SMEs routinely face challenges when applying for business loans. The global financial crisis of 2008, and its aftermath severely curtailed bank lending to businesses. For starters, the global economy abruptly reversed course. The overheated housing market collapsed, banks began calling in their loans, and lending conditions were subject to stringent requirements.
While conditions varied from one country to the next, an economic malaise ensued. The Dodd Frank Act was cobbled together under the Obama administration to ensure that banks had a sufficient cushion to protect against another economic meltdown, and to provide the necessary regulatory oversight. The capital requirement was designed as a safeguard against bearish markets, and for the most part it appears to have worked.
Businesses have not been quite so lucky. From America to Australia, and well beyond, the credit crunch has proven to be disastrous for new businesses and existing SMEs alike. One of the core requirements of any SME is access to capital.
Banks have heretofore been regarded as the premier providers of financing to small and medium enterprises the world over. However, the increasing complexity, bureaucratic gobbledygook, and qualifying criteria for loans has made it difficult to get approved.
Many small businesses with well-structured strategic plans are being turned down by banks because they don’t check all the boxes. The sheer volume of paperwork required by banks is daunting. And then there are the staples:
For example, banks require that SMEs have been in business for a specific amount of time, that their turnover meets with minimum standards, that the owners of the business do not have any untoward credit reports, burdensome financial obligations, etcetera. The application, review and approval process is complex.
Non-Bank Lenders Report Strong Uptick in Profitability
For a fledgling business, the risk of being shut down by banks is an all-too-common occurrence. Banks do not want a repeat performance of the 2008 global crisis, neither do they want to provide financing to businesses they deem risky.
It is somewhat ironic therefore, that the world’s dominant economies – France, Germany, the United States, Australia, the United Kingdom – are heavily dependent on private enterprise for GDP growth. Still, banks have no hesitation when it comes to rejecting loan applications for any number of reasons. This has the effect of curtailing small business growth, and private enterprise.

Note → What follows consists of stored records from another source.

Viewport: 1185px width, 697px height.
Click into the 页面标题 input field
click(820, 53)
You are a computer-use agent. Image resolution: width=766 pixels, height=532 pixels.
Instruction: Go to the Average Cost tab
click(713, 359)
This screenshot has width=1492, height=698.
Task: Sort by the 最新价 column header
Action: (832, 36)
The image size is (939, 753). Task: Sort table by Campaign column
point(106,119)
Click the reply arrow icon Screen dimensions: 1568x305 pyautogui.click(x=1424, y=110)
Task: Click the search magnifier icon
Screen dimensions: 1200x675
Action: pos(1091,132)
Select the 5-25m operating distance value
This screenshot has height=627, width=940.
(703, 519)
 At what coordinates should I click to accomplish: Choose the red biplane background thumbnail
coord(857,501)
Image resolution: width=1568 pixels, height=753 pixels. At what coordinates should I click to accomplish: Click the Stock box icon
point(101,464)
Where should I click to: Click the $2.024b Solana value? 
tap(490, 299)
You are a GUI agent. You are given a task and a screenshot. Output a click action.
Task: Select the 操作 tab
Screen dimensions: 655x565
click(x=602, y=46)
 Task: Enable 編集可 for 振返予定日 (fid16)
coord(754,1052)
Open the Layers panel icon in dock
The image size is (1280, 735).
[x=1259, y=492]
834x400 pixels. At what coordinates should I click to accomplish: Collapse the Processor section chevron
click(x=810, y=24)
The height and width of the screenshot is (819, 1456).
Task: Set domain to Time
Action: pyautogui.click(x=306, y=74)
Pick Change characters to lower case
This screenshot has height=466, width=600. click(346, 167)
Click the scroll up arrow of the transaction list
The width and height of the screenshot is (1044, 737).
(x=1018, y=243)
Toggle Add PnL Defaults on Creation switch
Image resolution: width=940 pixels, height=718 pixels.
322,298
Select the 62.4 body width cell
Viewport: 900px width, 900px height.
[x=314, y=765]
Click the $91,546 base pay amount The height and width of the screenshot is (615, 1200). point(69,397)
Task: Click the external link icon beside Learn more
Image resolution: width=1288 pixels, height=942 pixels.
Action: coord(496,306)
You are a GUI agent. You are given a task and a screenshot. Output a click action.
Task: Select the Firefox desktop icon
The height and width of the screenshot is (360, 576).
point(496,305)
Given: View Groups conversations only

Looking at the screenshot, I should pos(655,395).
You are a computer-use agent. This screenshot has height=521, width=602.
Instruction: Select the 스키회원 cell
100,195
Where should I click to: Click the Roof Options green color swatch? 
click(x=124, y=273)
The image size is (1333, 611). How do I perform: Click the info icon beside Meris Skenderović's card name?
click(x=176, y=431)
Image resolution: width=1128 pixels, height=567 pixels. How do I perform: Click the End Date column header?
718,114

Fortunately, banks are not the be all and end all when it comes to financing of SMEs. There are many other options available, notable among them, small business loans from non-bank lenders. SME financing in Australia has gained ground in recent years, thanks in part to bank refusals.
As the global financiers, banks may be shooting themselves in the proverbial foot by rejecting so many SME loan requests. The rise of the FinTech industry in the land down under and elsewhere has provided SMEs with many viable alternatives.
Various small business loan providers have made a big name for themselves in Australia. These include Capify, Prospa, and Get Capital. Each of these small business lenders has the trust and respect of clients across the country. For example, Capify has been operational since 2002 and provides funding in the region of $5,000 – $400,000 to SMEs.
It is also one of the most highly respected non-bank lenders when it comes to documentation required, and minimum requirements for new SMEs. For example, a minimum monthly turnover of $10,000 is required, and businesses must be operational for at least 6 months.
Prospa is another company which has gained a foothold in the lucrative Australian SME loans market. It was established in 2011, and awards business loans in the region of $5,000 – $250,000.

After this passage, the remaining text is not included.